Just concluded the 3rd bible study at church on Galatians. It was about living life by grace or by law. Dug the Pharisee out of me, and of course got me thinking about God's unconditional love through grace.
If one sticks with a businessman of love long enough, one gets influenced to think of love like a business. What is in it for me? Is it fair? Do I get back something? How much do I get back? What are the returns of we merge and synergise? What do I want to see in you? Do you fulfil my ideal?
So it is quite a reminder when I reflect if I saw our relationship like a business deal. It was fairly unthinkable to not have to behave a certain way, follow a prescribed manner, get an endorsement from an upright peer, in order to qualify for God's love and blessings. Too easy.
God's love almost look too cheap. In today's world, cheap things don't last. We heard of easy come, easy go. I sometimes find its ubiquitous nature almost unattractive.

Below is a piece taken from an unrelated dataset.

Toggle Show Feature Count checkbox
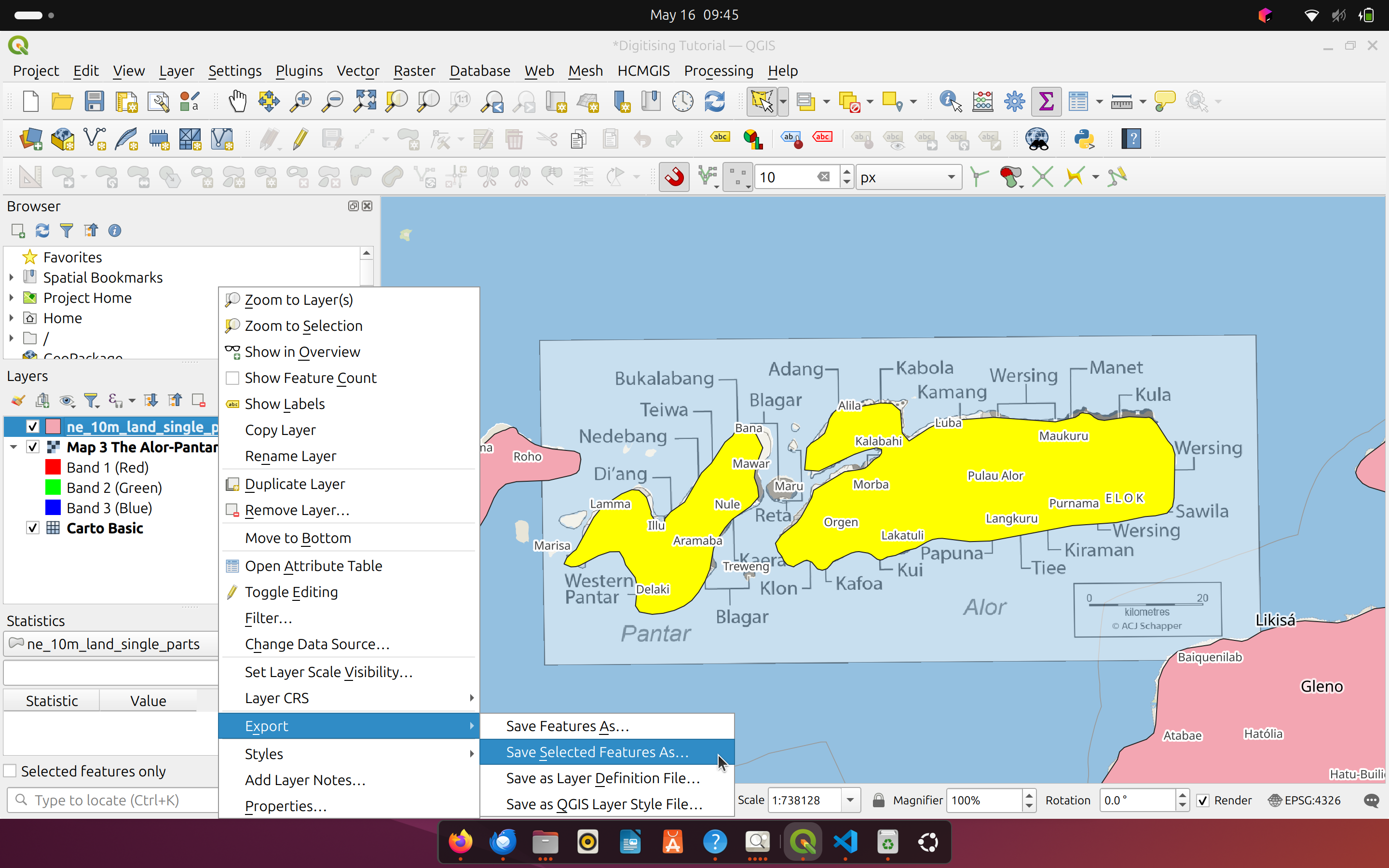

Now when I reflect, I have newfound respect on this ubiquitous unconditional love. It is not easy for someone to love all the time without having an expectation or wanting appreciation. Just the other day, I scoffed at the lyrics of some of these teenage songs my friend's daughter was showing me. The 'I-love-you-no-matter-what', the 'we are in this together', 'I want to do everything for you' lyrics were resoundingly ridiculous! I attributed it to the shallow aspect of young love.

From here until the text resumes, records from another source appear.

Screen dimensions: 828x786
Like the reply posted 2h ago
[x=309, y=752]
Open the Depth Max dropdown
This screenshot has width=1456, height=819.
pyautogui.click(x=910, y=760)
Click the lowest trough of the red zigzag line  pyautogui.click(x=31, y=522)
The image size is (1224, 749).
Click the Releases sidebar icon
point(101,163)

If God penned such lyrics in a love song for me, would I roll my eyes? Would I rather return his love with some good works and pious behaviour so I can at least say I deserve it?
Since I belong to the school of thought that God is not Santa Claus here to serve my purpose, I may be equally guilty in thinking that I can ask for things in pious pretext that I am seeking his will, doing his works and behaving like a good Christian.
So rightly Paul chided the Galatians "Are you so foolish? After beginning by the means of the Spirit, are you trying to finish by means of the flesh'.
I must say I still need to get my head around with His unconditional love.